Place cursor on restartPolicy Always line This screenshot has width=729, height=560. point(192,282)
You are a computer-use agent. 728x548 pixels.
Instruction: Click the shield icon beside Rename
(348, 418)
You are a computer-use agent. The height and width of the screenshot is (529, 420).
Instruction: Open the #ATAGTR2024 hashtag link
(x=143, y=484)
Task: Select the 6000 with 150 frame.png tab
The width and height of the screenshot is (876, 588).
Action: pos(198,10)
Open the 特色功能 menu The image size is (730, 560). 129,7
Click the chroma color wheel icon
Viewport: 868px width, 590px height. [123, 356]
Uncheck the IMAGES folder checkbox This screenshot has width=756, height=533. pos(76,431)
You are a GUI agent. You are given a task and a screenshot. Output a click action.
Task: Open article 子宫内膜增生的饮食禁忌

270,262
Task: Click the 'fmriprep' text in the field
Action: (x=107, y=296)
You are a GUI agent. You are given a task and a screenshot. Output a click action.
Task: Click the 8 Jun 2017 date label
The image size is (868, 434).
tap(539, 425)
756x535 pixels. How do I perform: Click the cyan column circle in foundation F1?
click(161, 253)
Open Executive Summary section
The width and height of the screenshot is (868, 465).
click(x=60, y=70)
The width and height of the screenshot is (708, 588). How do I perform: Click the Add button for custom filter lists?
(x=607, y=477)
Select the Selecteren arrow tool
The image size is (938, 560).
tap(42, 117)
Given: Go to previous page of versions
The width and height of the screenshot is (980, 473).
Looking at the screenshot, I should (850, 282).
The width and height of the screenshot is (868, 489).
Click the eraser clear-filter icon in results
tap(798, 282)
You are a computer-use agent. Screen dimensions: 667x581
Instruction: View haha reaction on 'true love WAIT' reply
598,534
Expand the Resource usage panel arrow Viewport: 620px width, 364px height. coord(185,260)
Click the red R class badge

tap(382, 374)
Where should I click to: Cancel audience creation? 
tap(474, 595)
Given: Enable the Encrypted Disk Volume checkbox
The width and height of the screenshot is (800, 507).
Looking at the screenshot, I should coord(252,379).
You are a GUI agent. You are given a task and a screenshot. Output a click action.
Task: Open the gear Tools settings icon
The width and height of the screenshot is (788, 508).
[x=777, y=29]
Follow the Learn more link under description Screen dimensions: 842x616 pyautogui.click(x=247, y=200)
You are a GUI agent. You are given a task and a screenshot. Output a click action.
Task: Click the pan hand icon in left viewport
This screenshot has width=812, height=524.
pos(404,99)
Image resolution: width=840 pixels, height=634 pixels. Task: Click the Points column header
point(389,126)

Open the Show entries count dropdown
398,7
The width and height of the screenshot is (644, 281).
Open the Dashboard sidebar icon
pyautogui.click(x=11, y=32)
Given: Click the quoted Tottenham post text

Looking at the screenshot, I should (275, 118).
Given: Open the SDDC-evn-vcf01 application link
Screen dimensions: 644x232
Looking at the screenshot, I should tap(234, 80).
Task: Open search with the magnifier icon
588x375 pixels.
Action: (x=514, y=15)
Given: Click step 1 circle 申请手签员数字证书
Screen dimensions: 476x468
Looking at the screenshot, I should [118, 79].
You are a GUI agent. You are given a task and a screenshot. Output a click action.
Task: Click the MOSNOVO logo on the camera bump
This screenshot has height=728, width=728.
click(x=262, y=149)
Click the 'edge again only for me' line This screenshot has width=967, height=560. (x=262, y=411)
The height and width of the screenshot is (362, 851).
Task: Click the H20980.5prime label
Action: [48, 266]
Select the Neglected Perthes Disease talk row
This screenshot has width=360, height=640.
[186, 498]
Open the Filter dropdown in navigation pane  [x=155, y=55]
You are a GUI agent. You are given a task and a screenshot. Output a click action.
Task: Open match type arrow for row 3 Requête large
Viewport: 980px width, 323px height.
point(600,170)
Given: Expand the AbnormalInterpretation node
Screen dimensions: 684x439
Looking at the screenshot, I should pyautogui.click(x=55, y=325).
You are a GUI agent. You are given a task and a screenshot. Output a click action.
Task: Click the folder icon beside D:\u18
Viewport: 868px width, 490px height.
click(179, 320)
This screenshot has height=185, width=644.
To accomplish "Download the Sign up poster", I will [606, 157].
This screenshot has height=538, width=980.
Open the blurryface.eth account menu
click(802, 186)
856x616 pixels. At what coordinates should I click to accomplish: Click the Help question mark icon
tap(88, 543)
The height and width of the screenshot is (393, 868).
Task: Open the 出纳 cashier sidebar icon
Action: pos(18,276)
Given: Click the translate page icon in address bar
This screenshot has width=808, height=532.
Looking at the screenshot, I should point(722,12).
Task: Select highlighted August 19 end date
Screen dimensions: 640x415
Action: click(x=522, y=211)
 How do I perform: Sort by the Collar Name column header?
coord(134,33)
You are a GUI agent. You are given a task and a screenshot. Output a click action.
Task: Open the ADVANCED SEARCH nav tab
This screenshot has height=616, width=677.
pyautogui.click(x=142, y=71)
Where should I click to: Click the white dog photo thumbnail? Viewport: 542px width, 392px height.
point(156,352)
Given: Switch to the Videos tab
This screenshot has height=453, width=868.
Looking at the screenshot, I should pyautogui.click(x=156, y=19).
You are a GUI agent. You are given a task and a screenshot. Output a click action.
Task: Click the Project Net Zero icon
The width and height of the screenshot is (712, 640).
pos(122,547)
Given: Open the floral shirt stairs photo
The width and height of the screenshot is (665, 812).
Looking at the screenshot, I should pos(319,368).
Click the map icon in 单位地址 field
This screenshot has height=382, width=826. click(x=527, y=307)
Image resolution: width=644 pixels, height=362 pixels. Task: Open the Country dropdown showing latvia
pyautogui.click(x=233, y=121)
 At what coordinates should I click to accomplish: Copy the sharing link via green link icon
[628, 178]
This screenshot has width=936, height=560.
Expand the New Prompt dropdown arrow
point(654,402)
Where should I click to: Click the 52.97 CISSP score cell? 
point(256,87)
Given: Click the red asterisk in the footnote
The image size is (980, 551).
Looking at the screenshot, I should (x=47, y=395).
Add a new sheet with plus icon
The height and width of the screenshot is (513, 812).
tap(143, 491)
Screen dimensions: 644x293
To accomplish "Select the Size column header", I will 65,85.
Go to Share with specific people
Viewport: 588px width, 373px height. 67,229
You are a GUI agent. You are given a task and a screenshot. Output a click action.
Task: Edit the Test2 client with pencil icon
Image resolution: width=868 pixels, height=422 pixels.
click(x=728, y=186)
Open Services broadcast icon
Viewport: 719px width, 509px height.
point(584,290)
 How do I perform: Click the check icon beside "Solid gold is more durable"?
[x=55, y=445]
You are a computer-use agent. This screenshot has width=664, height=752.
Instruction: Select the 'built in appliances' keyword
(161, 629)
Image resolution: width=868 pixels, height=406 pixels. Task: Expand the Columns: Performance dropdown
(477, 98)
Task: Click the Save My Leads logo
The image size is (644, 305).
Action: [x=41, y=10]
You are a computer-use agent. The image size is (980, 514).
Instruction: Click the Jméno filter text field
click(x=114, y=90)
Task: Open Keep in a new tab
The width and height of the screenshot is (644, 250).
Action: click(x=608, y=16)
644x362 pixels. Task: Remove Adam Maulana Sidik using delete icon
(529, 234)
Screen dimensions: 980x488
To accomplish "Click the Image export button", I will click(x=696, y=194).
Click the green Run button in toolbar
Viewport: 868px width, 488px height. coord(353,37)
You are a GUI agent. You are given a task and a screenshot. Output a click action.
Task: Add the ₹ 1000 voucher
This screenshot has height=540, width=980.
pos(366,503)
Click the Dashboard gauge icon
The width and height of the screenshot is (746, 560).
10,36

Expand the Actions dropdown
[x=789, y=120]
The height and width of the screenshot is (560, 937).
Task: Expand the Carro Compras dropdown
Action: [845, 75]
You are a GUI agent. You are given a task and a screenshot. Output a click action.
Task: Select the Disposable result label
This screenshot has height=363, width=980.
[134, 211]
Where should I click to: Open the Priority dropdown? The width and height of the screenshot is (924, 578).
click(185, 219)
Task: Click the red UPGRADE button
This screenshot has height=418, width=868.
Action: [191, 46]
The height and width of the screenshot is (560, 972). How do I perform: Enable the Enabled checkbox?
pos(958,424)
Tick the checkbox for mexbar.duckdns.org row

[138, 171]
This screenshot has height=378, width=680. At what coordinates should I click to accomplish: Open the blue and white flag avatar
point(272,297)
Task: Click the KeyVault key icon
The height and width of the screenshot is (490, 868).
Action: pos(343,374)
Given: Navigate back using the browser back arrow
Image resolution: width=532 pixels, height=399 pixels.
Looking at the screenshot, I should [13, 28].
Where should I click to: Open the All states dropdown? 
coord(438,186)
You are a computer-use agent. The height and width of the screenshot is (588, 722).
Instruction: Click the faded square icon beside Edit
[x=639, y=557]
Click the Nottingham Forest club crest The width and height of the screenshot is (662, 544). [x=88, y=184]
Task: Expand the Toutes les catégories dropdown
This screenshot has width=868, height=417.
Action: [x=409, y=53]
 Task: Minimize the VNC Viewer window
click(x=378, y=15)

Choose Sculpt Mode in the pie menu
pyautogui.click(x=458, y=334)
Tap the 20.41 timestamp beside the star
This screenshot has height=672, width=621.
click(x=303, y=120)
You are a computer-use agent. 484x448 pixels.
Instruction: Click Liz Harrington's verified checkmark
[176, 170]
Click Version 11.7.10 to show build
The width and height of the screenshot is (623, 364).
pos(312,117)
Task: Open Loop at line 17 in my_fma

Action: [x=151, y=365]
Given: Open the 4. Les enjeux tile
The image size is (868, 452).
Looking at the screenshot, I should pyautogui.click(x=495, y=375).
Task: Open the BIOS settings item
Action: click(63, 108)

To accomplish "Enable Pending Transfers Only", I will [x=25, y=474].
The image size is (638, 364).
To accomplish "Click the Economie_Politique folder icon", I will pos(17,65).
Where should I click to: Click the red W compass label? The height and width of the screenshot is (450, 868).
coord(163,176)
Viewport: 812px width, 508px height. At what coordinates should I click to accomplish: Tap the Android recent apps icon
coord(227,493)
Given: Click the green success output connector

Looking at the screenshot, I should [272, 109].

★ ★ ★

:: EXERCISE ::
Look for the string "logo" in the records, and copy every line where it is found.

:: WRITTEN SOLUTION ::
Task: Click the MOSNOVO logo on the camera bump
Task: Click the Save My Leads logo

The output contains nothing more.